Doch damit ist noch nicht das Ende erreicht. Klaus Jekle freut sich, dass auch seine Kollegen bereit sind, zu expandieren. Bis 2021 wollen Hillenbrand Energie und Energiehof Sonner weitere Investitionen tätigen. Im Osten von Edelstetten will Hillenbrand bis zu 40 weiteren Häusern Anschlussmöglichkeiten bieten. Und im Süden will Sonner mit einer Biogasanlage mit Biogasbrenner 15 Wohneinheiten beliefern. „Dann sind 90 Prozent der Edelstetter Haushalte an eine C02-neutrale Fernwärmeleitung angeschlossen, das ist einzigartig in der
Region. Das heißt, Edelstetten ist der Zeit um eine Generation voraus!“Einen entscheidenden Vorteil, der zum Gelingen des Systems beigetragen hat, sieht Klaus Jekle in der Tatsache, dass mehrere Anbieter an verschiedenen Standorten im Dorf mitmachen. Das bedeutet, dass zur Versorgung jeweils nur relativ kurze Leitungen verlegt werden mussten.
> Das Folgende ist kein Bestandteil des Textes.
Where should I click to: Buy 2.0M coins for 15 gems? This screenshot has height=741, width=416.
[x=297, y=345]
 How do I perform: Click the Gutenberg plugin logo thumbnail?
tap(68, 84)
Doch das Grundlegende ist, dass Edelstetten die ökologische Energieversorgung als Dorfgemeinschaftsprojekt umgesetzt habe. So ist eine Win-win-Situation entstanden, aus der Nutzer, Anbieter und Umwelt gleichermaßen Vorteile ziehen können. „Das war aber nur möglich, weil sich die Edelstetter aktiv eingebracht haben. Leitungen wurden nicht wie sonst üblich in der Straße verlegt, sondern in den anliete genden Grundstücken, was sehr viel billiger ist.“Anleger haben selbst zugepackt und mitgeholfen. Zumal im ländlichen Raum nur Einfamilienhäuser mit großen Höfen und Gärten stehen, also sehr viel mehr Leitungskosten anfallen. Dank der Eigenleistung wurde die Umstellung auch für die interessant, die funktionierende Heizanlagen in ihren Häusern hatten.
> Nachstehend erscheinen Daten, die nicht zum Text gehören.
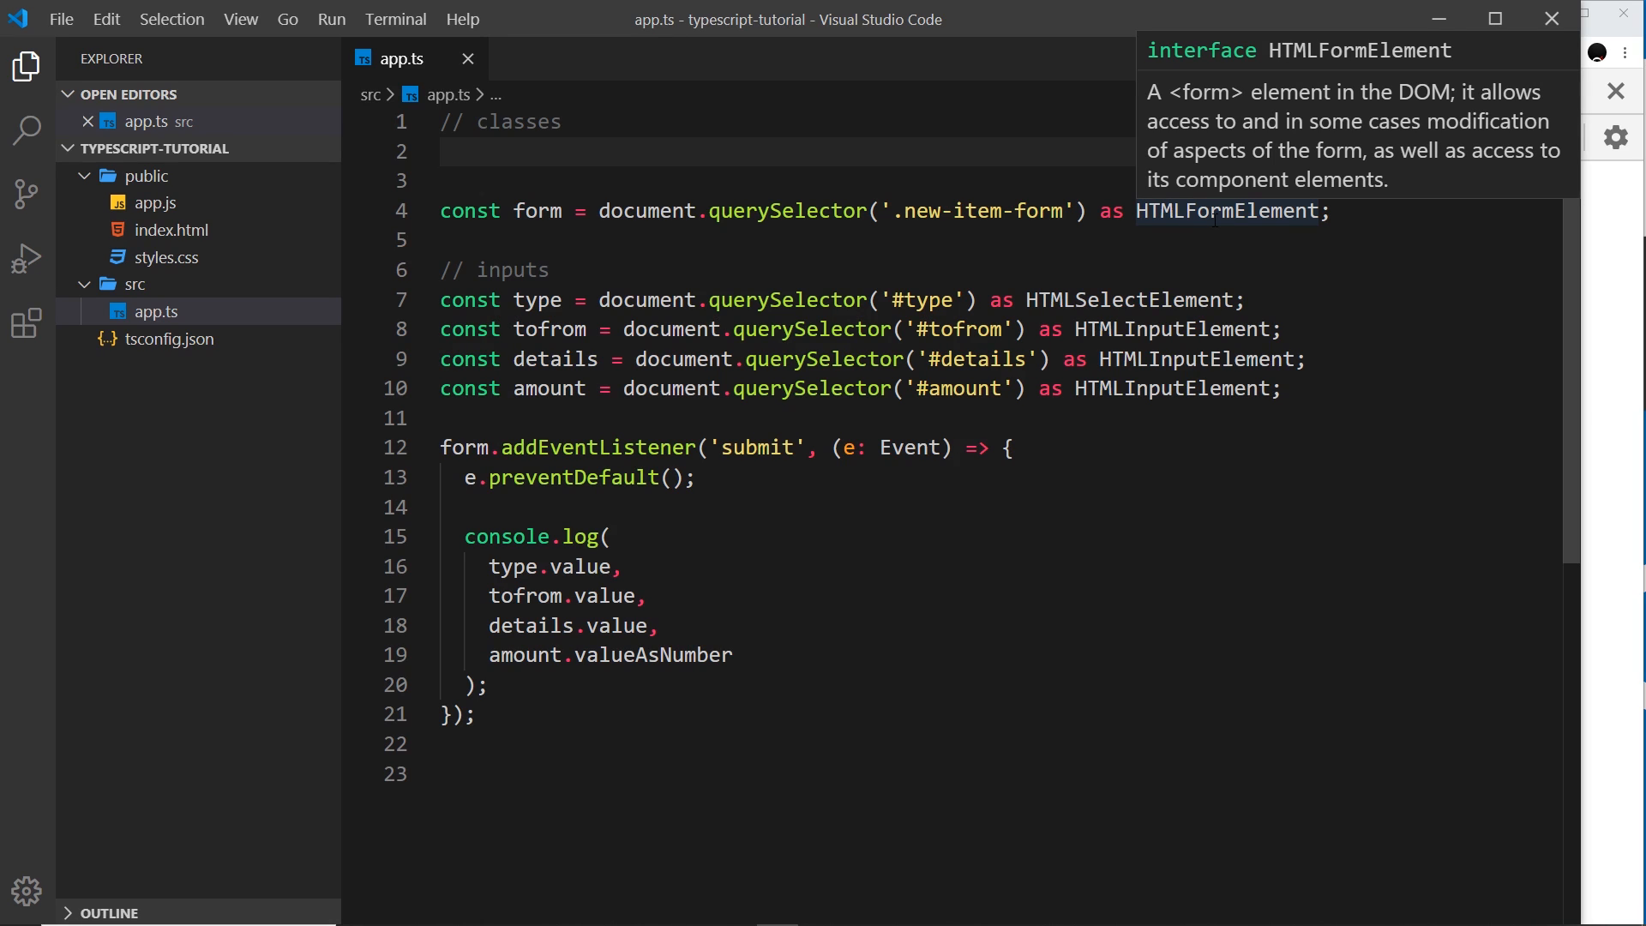The image size is (1646, 926).
Task: Open the Extensions view
Action: point(27,323)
„So etwas ist nur als Gemeinschaftsprojekt umsetzbar. Die Edelstetter dürfen zu recht stolz sein, dass sie als Gemeinschaft etwas Großes geleistet haben, aus Solidarität und aus Verantwortung für die Gemeinschaft und unsere Umwelt. Das war ein Weg, weg von Neid und Misstrauen, hin zum solidarischen Handeln. Das wäre natürlich nicht zustande gekommen, wenn nicht auch die politische Gemeinde voll hinter dem Projekt gestanden und es immer unterstützt hätte.“
Klaus Jekle sieht auch für andere Gemeinden eine wichtige Zukunftsaufgabe, sich mit dem energetischen Wandel auseinanderzusetzen, ihn in der eigenen Kommune anzustoßen und private Initiativen zu unterstützen.
„Der Preisverfall beim Holz ist geradezu ein Angebot für die Waldbesitzer, neue Verwertungsmöglichkeiten zu erschließen. Hier können Ökonomie und Ökologie zusammengeführt werden.“Klaus Jekle und Martin Hillenbrand sind zwischenzeitlich zu begeisterten Vertretern der Nahwärmeversorgung geworden und bieten Interessierten Informationsveranstaltungen zum Thema an.